Il Tribunale di Bari ha disposto il sequestro preventivo della sede barese di Casapound, al termine di una lunga indagine coordinata dal procuratore aggiunto Roberto Rossi.
Le indagini sono scaturite dall’aggressione ad alcuni partecipanti ad una manifestazione “Mai con Salvini” da parte di alcuni militanti di Casapound avvenuta a Bari lo scorso 21 settembre. In quell’occasione un gruppo di manifestanti, a fine manifestazione, fu aggredito da alcuni rappresentanti di Casapound nel quartiere Libertà, che si servirono di cinghie, manganelli e tirapugni in acciaio.
Ventotto le persone indagate dalla Procura di Bari che contesta loro di aver partecipato a riunioni pubbliche “compiendo manifestazioni usuali del disciolto partito fascista e di aver attuato il metodo squadrista come strumento di partecipazione politica”. I ventotto dovranno rispondere dell’accusa di “riorganizzazione del partito fascista” e di “manifestazione fascista”.
La Procura, smentendo la versione data da Casapound subito dopo l’aggressione, che parlava di una legittima difesa, sostiene che invece quell’aggressione fu premeditata e che i militanti del partito di estrema destra si fossero dati appuntamento per “affrontare i ragazzi dei centri sociali”.
Determinati per la Digos, che ha condotto le indagini insieme alla Procura di Bari, sono state le immagini riprese dalle telecamere di video sorveglianza presenti nella zona dell’aggressione, che hanno permesso di individuare i dieci militanti responsabili materialmente dell’aggressione.

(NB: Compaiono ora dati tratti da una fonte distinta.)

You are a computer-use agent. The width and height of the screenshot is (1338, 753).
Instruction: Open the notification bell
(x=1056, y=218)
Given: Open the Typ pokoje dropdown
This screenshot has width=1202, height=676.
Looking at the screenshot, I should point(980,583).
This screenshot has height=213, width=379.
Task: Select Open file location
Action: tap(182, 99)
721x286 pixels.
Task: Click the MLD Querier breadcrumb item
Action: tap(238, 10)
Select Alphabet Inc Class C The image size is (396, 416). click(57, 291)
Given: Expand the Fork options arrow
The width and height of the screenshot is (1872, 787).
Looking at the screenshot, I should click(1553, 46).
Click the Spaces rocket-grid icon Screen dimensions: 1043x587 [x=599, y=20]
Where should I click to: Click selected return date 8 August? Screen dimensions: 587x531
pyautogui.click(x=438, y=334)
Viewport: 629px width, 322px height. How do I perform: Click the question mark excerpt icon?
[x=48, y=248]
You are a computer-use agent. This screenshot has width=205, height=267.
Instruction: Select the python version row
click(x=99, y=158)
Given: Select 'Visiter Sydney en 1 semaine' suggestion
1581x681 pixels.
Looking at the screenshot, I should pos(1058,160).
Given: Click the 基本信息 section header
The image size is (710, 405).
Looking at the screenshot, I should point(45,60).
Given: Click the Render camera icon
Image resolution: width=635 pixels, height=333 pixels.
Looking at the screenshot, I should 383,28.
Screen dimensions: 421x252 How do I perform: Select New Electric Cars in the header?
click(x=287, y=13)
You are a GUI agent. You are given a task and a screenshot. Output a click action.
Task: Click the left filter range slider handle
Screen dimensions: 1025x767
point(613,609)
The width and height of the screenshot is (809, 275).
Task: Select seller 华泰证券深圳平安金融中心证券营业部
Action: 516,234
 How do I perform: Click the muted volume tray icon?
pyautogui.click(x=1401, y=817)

Secondo la ricostruzione degli inquirenti la sera del 21 settembre, dieci militanti di Casapound si sarebbero dati appuntamento dinanzi alla sede del partito ubicata in via Eritrea, “in esecuzione di un medesimo disegno criminoso giustificato dalla ideologia fascista”, muniti di “sfollagente, manubri da palestra, manganello telescopico, cintura dei pantaloni” causando, con l’aggravante della premeditazione, lesioni ad almeno quattro manifestanti.
Sette partecipanti alla manifestazione sono invece indagati per violenza e minaccia a pubblico ufficiale nei momenti immediatamente successivi all’aggressione.